Enforce it with Organization Policy

GCP does not have a dedicated constraint for automatic restart, so the reliable enforcement path is policy-as-code at the IaC layer plus a CI gate. Block bad configs before they reach the API.

Catch it in Terraform with a policy check

Using Conftest and OPA, you can fail any plan that disables automatic restart on a standard VM. Add a Rego policy:

package main

deny[msg] {
  resource := input.resource_changes[_]
  resource.type == "google_compute_instance"
  sched := resource.change.after.scheduling[_]
  sched.provisioning_model != "SPOT"
  sched.preemptible == false
  sched.automatic_restart == false
  msg := sprintf(
    "Instance '%s' has automatic_restart disabled on a standard VM",
    [resource.change.after.name]
  )
}

Wire it into your pipeline against a Terraform plan in JSON form:

terraform plan -out=tfplan.binary
terraform show -json tfplan.binary > tfplan.json
conftest test tfplan.json --policy policy/

Tip: Run this as a required status check on pull requests. Engineers get the feedback in the PR before merge, which is far cheaper than discovering the misconfiguration during an incident postmortem.

Use managed instance groups for critical workloads

Where the workload can be stateless or horizontally scaled, a regional managed instance group with autohealing gives you recovery that does not depend on a single VM setting. The group recreates failed instances against a health check, which covers far more failure modes than automatic restart alone.

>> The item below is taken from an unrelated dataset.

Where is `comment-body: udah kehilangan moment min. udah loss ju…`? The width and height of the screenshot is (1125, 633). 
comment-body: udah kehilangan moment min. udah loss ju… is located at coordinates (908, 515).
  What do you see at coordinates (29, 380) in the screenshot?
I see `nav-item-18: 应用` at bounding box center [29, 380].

Continuous detection with Lensix

Policy gates only cover resources created through your pipeline. Anything provisioned by hand in the console, by another team, or by a script that bypasses Terraform can still drift. Keep compute_noautorestart running on a schedule so any flagged instance, no matter how it was created, surfaces quickly rather than waiting for the next outage to reveal it.


Best practices

  • Treat automatic restart as the default, not the exception. The only legitimate reason to disable it on a standard VM is rare. If you find it off, assume it was a mistake until proven otherwise.
  • Pair restart with the right maintenance policy. Use MIGRATE where supported so maintenance is invisible, and rely on automatic restart as the safety net where only TERMINATE is available.
  • Do not confuse Spot configs with standard ones. Many disabled-restart findings come from teams reusing a Spot VM template for a workload that should be standard. Review the provisioning_model at the same time.
  • Add health monitoring on top of recovery. Automatic restart brings a host back, but it does not tell you it failed. Alert on instance termination events through Cloud Monitoring so you know a recovery happened.
  • Design for failure beyond a single VM. For anything business-critical, put it behind a load balancer or in a managed instance group. A single VM, however well configured, is still a single point of failure.

Automatic restart costs nothing to enable and removes an entire class of avoidable outages. Turn it on, gate it in CI, and let continuous checks catch the stragglers.